Write out the records in full and without alteration, setting aside their pictures.

======

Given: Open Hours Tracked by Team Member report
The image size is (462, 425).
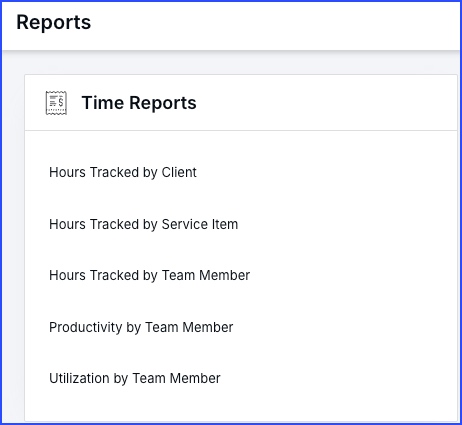Looking at the screenshot, I should click(x=149, y=275).
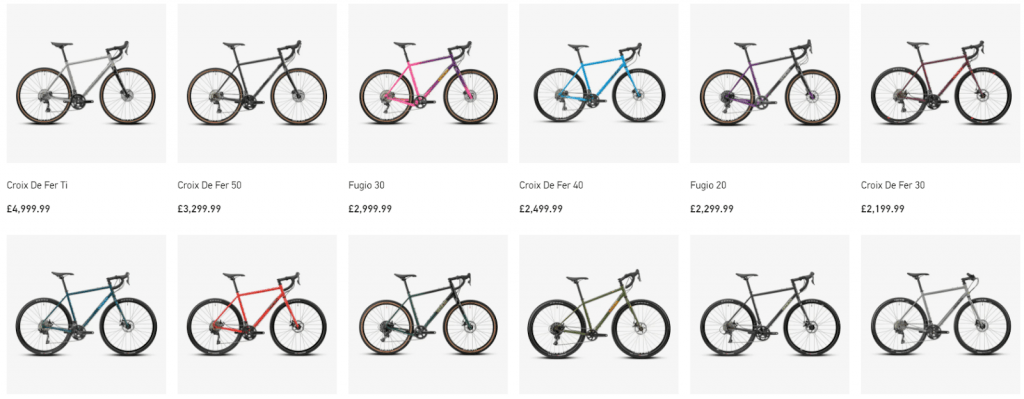Open the black Croix De Fer 50 thumbnail
Image resolution: width=1024 pixels, height=399 pixels.
[257, 83]
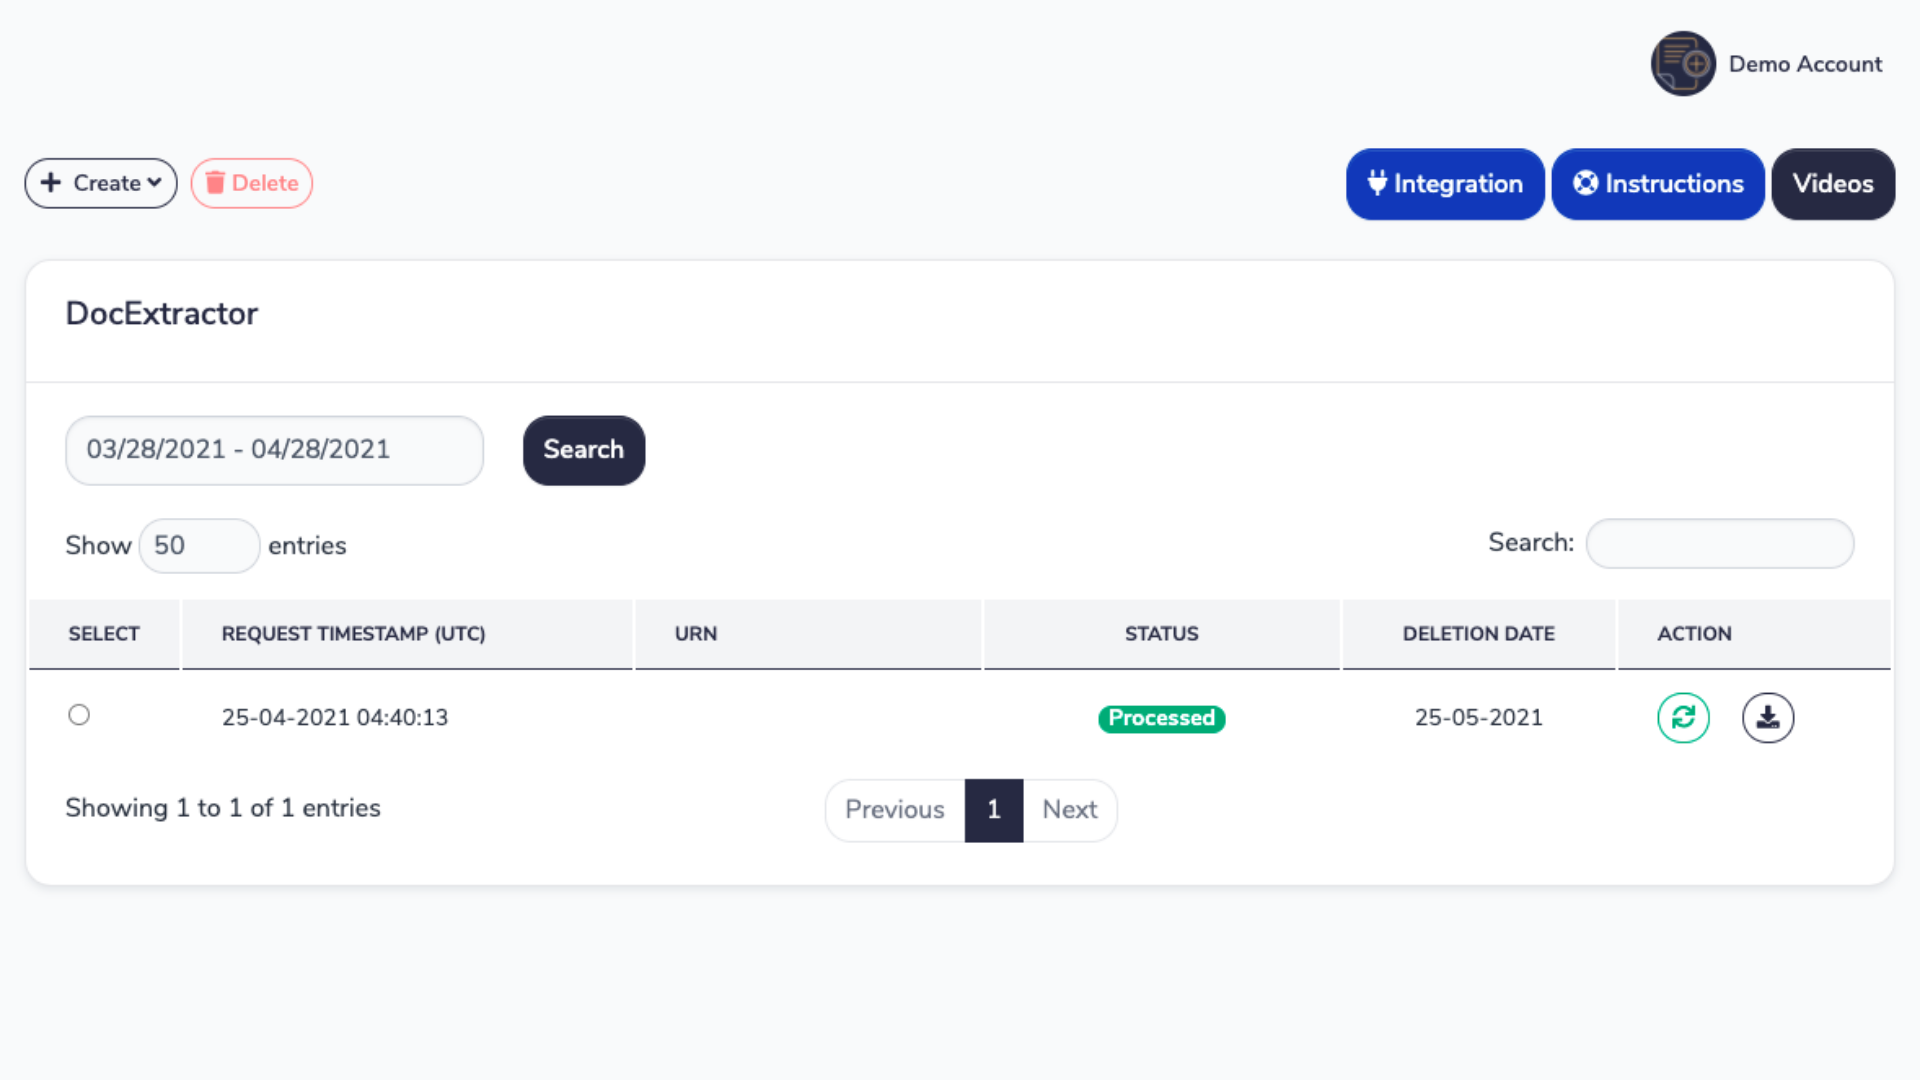Screen dimensions: 1920x1080
Task: Click the lifebuoy icon on Instructions
Action: click(1585, 183)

======

• **Answer space**
Given: Open Hours Tracked by Team Member report
The image size is (462, 425).
Looking at the screenshot, I should click(x=149, y=275).
Open the black Croix De Fer 50 thumbnail
Image resolution: width=1024 pixels, height=399 pixels.
[257, 83]
Screen dimensions: 1920x1080
Task: Click the lifebuoy icon on Instructions
Action: click(1585, 183)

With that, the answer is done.